I have written here before about Germany’s most exclusive bar, the fourty or so lawyers admitted to the Federal Supreme Court (Bundesgerichtshof) in civil matters. Every now and then, attempts are being made to reform this part of the German legal system. Mainly, these attempts take the form of challenges in the courts against the way the members of the bar are selected and appointed – thus far, these challenges failed. The current system has been upheld time and again by the Federal Supreme Court and the Federal Constitutional Court (Bundesverfassungsgericht).
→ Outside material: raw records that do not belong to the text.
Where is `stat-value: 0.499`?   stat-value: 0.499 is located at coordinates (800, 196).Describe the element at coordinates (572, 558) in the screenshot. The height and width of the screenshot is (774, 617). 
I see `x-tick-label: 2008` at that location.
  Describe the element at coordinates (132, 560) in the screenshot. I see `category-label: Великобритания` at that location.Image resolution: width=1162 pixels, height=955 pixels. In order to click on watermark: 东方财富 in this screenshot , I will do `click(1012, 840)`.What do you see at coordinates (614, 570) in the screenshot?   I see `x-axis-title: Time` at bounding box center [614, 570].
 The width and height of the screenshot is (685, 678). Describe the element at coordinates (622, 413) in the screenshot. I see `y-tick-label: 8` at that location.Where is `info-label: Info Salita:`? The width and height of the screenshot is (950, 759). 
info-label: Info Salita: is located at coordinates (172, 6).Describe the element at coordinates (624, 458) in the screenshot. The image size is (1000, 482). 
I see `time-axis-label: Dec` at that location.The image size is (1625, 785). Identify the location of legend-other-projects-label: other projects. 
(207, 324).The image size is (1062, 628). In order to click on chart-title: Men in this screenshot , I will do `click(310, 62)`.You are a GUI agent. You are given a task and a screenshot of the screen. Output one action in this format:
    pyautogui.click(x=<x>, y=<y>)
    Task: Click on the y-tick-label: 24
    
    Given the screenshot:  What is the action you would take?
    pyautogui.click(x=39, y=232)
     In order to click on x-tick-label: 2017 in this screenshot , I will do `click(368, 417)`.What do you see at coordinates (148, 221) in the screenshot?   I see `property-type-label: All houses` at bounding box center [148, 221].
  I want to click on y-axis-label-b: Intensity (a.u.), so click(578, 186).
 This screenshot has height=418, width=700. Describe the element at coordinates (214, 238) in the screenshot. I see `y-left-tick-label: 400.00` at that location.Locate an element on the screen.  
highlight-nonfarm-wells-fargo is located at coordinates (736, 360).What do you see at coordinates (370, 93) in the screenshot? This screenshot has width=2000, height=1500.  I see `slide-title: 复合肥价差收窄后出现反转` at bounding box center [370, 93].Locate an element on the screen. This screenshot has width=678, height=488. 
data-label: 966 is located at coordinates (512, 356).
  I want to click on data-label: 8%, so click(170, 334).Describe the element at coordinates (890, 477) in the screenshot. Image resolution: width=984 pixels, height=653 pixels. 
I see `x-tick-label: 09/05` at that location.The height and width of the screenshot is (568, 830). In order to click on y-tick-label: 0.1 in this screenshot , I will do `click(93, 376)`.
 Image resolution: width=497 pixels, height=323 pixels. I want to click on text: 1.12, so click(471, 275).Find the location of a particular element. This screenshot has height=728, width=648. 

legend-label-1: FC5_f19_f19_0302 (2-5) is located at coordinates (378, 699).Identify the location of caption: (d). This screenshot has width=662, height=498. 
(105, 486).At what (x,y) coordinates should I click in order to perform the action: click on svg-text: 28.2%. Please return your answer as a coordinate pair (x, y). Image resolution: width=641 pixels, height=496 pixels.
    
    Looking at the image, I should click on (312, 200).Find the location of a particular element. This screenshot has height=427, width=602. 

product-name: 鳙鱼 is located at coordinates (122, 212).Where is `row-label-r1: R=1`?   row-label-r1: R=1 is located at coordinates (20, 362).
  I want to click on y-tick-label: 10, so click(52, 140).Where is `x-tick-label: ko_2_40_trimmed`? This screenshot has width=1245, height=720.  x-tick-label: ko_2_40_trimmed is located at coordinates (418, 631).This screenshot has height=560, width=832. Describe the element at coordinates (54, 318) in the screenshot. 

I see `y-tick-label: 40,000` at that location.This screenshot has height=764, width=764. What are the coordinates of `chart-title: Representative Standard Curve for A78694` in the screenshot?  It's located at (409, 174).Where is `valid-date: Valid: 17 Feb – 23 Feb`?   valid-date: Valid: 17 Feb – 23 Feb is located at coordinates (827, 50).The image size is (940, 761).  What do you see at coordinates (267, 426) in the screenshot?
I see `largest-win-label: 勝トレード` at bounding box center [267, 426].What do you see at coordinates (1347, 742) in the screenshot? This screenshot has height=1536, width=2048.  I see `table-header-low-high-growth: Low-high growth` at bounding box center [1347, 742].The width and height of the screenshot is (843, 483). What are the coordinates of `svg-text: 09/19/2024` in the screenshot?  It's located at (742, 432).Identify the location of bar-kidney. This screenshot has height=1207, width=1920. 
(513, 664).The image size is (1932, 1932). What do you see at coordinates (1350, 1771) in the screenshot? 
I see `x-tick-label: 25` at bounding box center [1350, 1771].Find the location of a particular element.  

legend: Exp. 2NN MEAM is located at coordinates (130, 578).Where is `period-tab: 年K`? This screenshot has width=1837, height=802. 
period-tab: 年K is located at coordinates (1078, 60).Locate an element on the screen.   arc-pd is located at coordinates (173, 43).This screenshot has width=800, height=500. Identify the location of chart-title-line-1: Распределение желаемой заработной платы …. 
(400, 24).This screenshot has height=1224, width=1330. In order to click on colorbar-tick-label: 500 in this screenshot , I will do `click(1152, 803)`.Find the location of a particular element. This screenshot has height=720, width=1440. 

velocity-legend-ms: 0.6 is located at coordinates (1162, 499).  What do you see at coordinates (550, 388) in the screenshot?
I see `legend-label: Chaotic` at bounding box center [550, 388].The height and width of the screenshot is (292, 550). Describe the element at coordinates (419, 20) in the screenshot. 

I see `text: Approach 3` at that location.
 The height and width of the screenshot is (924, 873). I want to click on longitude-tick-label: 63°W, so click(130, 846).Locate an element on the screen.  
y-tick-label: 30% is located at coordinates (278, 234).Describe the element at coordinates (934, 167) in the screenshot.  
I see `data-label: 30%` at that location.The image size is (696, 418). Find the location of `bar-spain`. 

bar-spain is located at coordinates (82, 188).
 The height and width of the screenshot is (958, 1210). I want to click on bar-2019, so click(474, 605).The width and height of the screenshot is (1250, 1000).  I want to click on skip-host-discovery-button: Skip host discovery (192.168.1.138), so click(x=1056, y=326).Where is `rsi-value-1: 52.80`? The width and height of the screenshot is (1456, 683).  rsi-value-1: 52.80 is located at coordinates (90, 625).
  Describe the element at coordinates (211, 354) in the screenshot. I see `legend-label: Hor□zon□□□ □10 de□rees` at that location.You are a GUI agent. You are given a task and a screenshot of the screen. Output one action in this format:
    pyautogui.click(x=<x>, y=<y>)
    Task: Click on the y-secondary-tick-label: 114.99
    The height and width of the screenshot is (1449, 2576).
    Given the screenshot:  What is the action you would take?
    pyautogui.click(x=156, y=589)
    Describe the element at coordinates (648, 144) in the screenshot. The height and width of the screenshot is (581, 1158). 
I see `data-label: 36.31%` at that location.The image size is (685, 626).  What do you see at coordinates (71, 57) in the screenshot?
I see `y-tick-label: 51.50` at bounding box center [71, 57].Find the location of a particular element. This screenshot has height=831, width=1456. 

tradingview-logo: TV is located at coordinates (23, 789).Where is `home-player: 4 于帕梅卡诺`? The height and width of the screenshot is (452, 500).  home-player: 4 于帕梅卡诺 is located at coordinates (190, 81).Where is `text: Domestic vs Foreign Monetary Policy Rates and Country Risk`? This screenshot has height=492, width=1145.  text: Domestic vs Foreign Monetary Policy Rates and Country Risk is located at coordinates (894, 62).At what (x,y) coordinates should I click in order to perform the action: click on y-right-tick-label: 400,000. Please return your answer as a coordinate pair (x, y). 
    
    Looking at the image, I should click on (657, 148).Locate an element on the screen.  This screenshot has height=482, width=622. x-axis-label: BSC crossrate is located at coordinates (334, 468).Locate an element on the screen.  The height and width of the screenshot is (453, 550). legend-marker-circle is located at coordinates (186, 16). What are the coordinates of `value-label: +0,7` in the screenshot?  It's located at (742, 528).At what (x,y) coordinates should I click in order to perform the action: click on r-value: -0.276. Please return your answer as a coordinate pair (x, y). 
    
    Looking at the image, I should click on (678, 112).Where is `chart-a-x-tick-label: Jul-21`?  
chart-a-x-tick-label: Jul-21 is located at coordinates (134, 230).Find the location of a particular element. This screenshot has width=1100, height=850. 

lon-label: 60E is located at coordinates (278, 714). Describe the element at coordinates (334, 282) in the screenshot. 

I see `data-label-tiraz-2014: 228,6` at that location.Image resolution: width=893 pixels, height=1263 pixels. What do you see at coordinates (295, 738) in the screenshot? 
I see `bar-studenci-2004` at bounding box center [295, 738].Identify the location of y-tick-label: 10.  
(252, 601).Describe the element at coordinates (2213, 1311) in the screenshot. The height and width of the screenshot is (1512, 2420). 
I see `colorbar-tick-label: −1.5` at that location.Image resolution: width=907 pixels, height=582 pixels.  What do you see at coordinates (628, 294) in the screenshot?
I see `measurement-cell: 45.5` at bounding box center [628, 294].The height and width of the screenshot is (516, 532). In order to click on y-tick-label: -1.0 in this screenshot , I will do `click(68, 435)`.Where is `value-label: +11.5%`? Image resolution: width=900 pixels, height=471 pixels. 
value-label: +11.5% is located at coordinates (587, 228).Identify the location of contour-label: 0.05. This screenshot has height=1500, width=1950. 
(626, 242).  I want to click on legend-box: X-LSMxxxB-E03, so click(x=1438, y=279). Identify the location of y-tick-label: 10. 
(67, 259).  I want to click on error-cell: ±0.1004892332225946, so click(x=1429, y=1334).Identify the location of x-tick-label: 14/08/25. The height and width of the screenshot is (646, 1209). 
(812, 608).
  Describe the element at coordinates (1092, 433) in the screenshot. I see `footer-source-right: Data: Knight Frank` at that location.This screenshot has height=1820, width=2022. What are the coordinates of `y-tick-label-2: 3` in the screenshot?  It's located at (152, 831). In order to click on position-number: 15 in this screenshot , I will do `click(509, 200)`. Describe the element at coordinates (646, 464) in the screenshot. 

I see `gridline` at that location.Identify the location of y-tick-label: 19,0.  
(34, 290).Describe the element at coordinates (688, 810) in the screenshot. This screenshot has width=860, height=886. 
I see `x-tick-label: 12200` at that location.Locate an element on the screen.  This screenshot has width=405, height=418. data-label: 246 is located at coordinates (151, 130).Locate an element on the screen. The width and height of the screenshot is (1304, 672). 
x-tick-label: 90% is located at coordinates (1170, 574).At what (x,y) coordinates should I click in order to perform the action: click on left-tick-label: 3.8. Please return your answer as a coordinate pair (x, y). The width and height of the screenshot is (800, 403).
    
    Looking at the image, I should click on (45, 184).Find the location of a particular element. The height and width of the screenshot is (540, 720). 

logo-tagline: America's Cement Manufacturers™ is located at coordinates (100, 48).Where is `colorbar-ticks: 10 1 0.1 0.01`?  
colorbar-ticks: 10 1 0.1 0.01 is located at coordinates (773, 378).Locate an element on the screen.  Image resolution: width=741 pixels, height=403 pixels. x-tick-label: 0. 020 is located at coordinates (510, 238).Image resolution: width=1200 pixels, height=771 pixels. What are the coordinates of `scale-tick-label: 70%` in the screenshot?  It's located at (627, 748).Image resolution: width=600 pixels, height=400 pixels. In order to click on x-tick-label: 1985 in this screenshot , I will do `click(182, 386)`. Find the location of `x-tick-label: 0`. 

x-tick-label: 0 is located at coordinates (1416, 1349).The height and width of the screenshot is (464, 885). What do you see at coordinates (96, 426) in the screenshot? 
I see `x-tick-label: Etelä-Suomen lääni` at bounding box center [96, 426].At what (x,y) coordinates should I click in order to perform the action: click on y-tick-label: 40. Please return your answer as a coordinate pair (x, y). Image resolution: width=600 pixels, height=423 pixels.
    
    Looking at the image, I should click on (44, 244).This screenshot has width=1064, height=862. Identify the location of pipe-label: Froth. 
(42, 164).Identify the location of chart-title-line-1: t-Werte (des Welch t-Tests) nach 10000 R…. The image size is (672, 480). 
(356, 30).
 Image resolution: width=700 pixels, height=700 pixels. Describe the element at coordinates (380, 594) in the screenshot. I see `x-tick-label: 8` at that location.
When the presidents of the German bar associations (Rechtsanwaltskammern), the self-governing bodies of the German legal profession, met earlier this month, two reform proposals for the Supreme Court bar were on their agenda. A very bold proposal suggested to abolish the exclusivity altogether and to open up representation at the highest court in civil matters to every lawyer. The second one was less revolutionary; it proposed to grant admission to those who qualified in a procedure similar to that for lawyers seeking to qualify as certified specialists (Fachanwalt) for certain areas of the law.
Both proposals were dismissed by a majority of 17 out of 27 votes. What the presidents of the bar associations could agree upon, however, was a reform proposal for the process of selecting new members for the Supreme Court bar. The key element, it appears, would be to shift the responsibility for the processor from the Federal Ministry of Justice (BMJV) to the German Federal Bar (BRAK) itself.
Here is a translation of the relevant part of the German Federal Bar’s press release:
“The discussion of the Federal Surpeme Court bar took up a lot of space. The 27 presidents present discussed various reform models. The background to the reform proposals are opinions within the legal profession wanting to facilitate access to the Federal Supreme Court by abolishing exclusive admission for all lawyers. The application of one of the bar association to abolish exclusive admission without any replacement was not successful (17 votes against). The model of abolishing exclusive admission to the BGH in civil cases and replacing it with an admission model similar to that for a specialist lawyer was also rejected by a large majority (17 votes against).
After a controversial and critical discussion, the general meeting decided by a majority of 17 votes to retain the Federal Supreme Court’s bar association. The proposal that was finally adopted suggests that the Federal Supreme Court’s bar association will be retained while the admission is reformed. In the future, it will no longer be the Federal Ministry of Justice’s responsibility, but that of the German Federal Bar. The composition of the election committee shall also be amended. In accordance with the resolution passed, the BRAK will work with the legislator to change the Federal Lawyers’ Act (BRAO) as regards the admission and selection procedure.
“The current system of exclusive admission to the Federal Supreme Court has generally been successful, both for the benefit of the judiciary and for the benefit of clients,” says BRAK’s President Dr Ulrich Wessels. “The presidents have examined the issue from all sides and discussed the pros and cons of abolition and reform. It is not least due to the expertise and wealth of experience of the Surpeme Court lawyers resulting from their exclusive admission that – also in the interests of the client – no majority could be found for an abolition. At the same time, the modified admission model will strengthen the self-governance of the legal profession”.